TEXT TO READ:
..............................

I knew three people who got on it over the years. I don't think any of them have the resources to sue me but I'll use initials just in case. I haven't got the time to go looking for a relevant still.
PB - a Burnley-supporting council tax clerk from Littleborough who looked like weatherman Michael Fish's younger brother and had the personality of a lettuce. Kevin from Eggheads is Bruce Forsyth compared to this guy. He did pretty well but didn't become a series champion.
BB- PB's great rival on the Littleborough quiz scene. He was a bumptious bearded social worker - think Tom from Reggie Perrin - who played for the pub just down the road from me. I'm not sure how he did.
SL - a flaky bloke who was briefly an office colleague around this time. He'd come from Wages ( one of his ex-colleagues claimed to have spotted him having a hand shandy under the desk ) where he couldn't hack the deadlines but our section had pressures too and he'd regularly go off sick until our new boss managed to offload him, receiving a number of abusive communications thereafter. He had the gall to describe himself as a free lance musician from Devon ( where he'd fled ) and became the last man standing on his programme but then his bottle went and he didn't get on the leader board.

..............................

COMPLETE THE FOLLOWING:
1. Transcribe the part of the passage about three acquaintances that opens with the words containing "PB - a Burnley-supporting" and closes with "how he did.".
2. Carry on the passage about three acquaintances from its last sentence.
The lines that come after this note were taken from an unrelated source.

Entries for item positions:
..............................

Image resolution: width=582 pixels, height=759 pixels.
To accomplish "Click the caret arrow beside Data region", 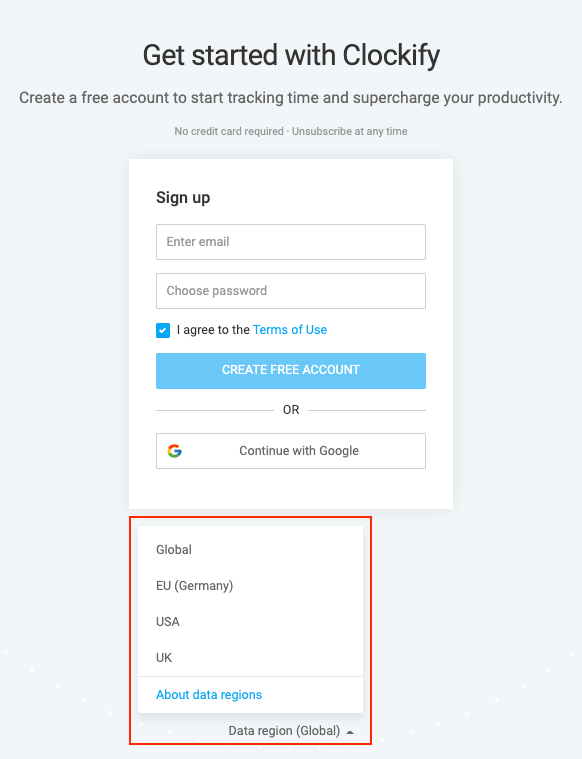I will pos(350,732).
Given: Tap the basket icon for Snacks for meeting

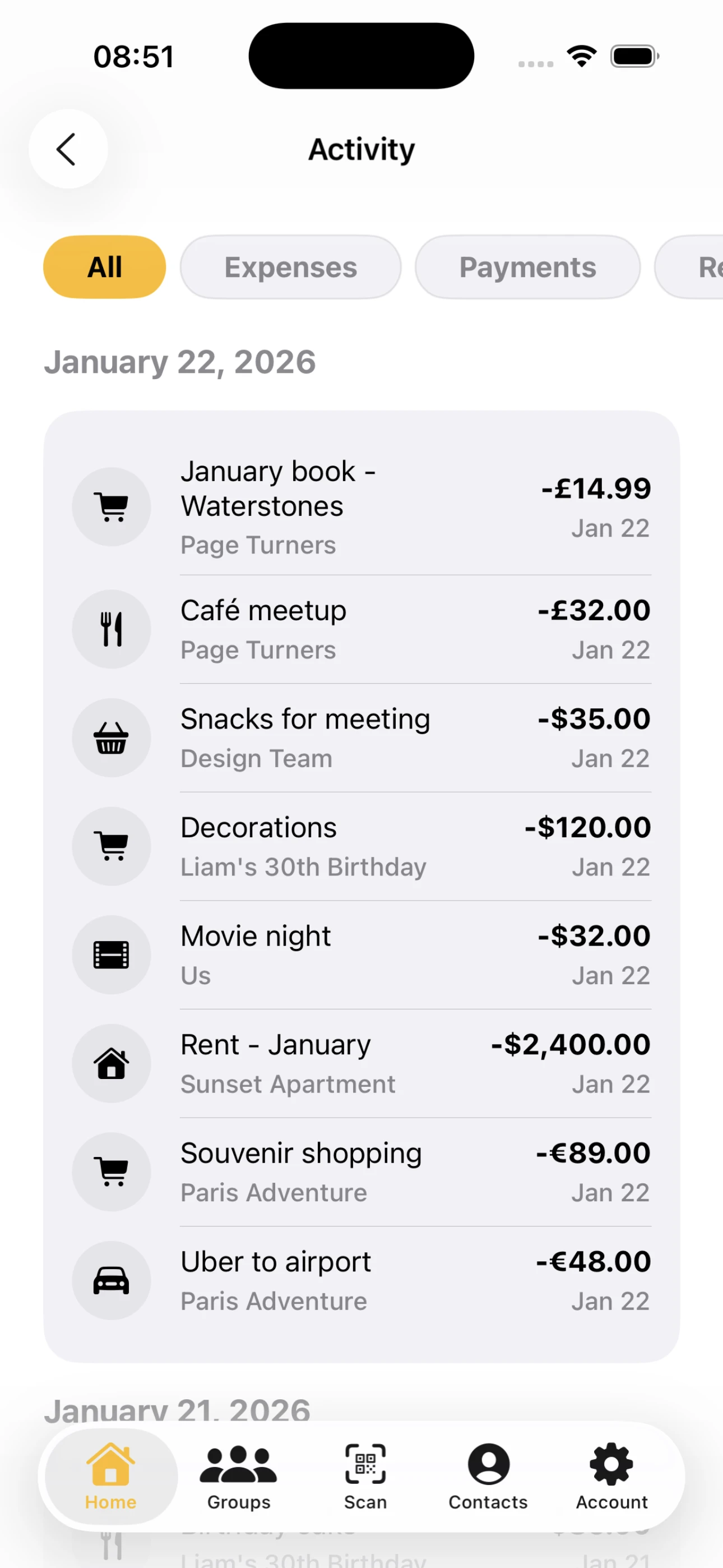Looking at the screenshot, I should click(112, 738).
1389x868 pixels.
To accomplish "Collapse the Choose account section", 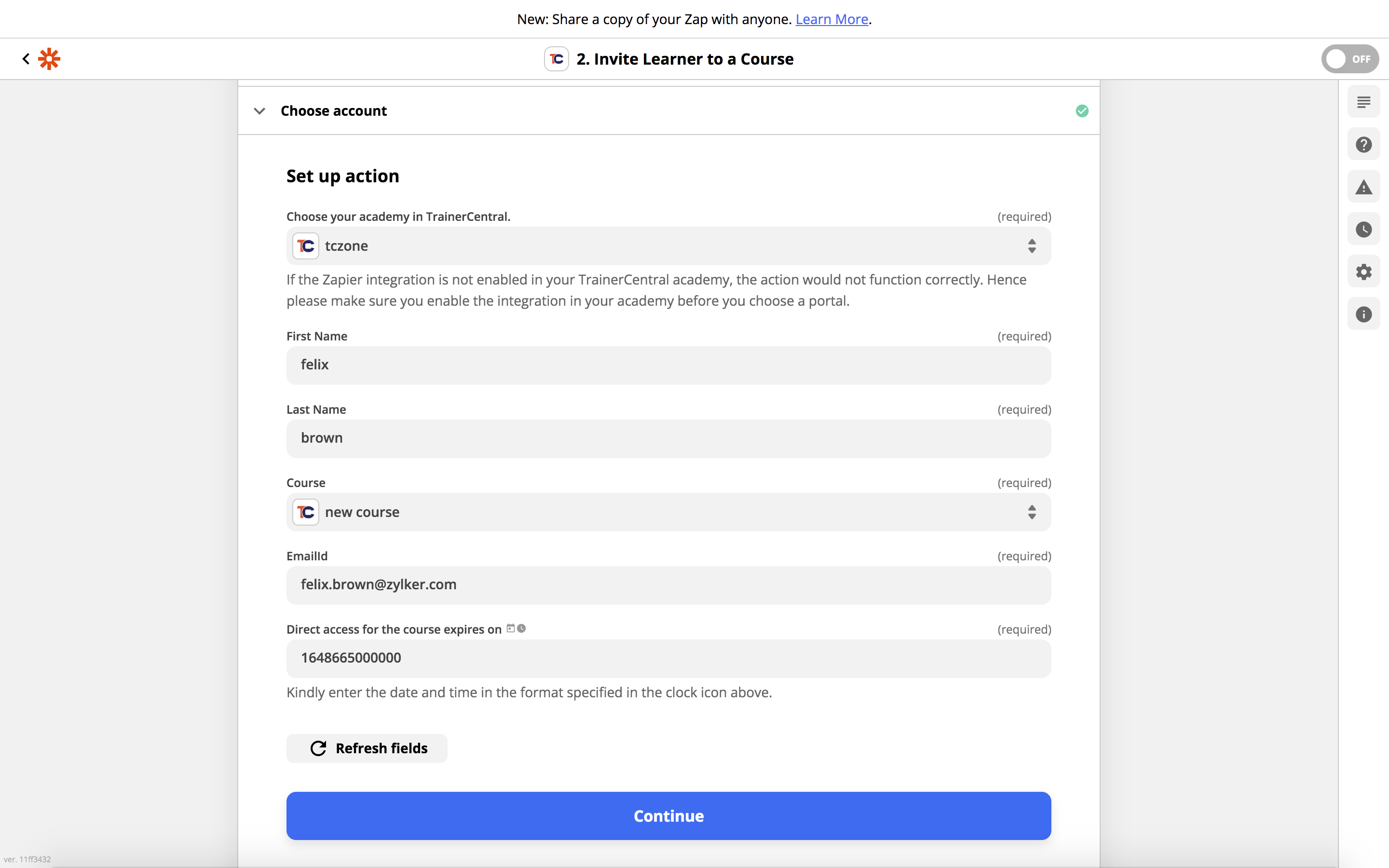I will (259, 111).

..............................

ANSWERS TO THE TASKS:
1.
PB - a Burnley-supporting council tax clerk from Littleborough who looked like weatherman Michael Fish's younger brother and had the personality of a lettuce. Kevin from Eggheads is Bruce Forsyth compared to this guy. He did pretty well but didn't become a series champion.
BB- PB's great rival on the Littleborough quiz scene. He was a bumptious bearded social worker - think Tom from Reggie Perrin - who played for the pub just down the road from me. I'm not sure how he did.

2.
The programme was broadcast while I was at work so I never saw that much of it. It finished in 2003. I've never seen the daytime revival with Sandi Tovskig. Stewart died a couple of months back aged 84.
Tuesday, 21 November 2017
842 APB
First viewed : 9 January 1988
This new pop show went into Channel Four's Sunday lunchtime slot previously occupied by Network 7. When I originally wrote about that show I confused the two; that post has now been corrected.
APB was ITV's Cinderella region, Border's attempt at a pop show though it also featured film and sports items as well. It was presented by Gaz Top .APB took the approach that there were enough performance and video outlets on TV and its pop features instead allowed the stars to expand on their particular interests so, for example, Michael Hutchence showed us round his motorcycle collection.
Bjork and Einar from The Sugarcubes came in and were interviewed sitting on a giant leather chair that made them look like Thuinderbirds puppets. Instead of being asked when their LP was coming out, they talked about Iceland's geography.
The programme helped turn me on to All About Eve after a feature where Julianne Regan talked about her love of candles and Goth-y stuff and she came across as a very sweet personality.
It only lasted the one series.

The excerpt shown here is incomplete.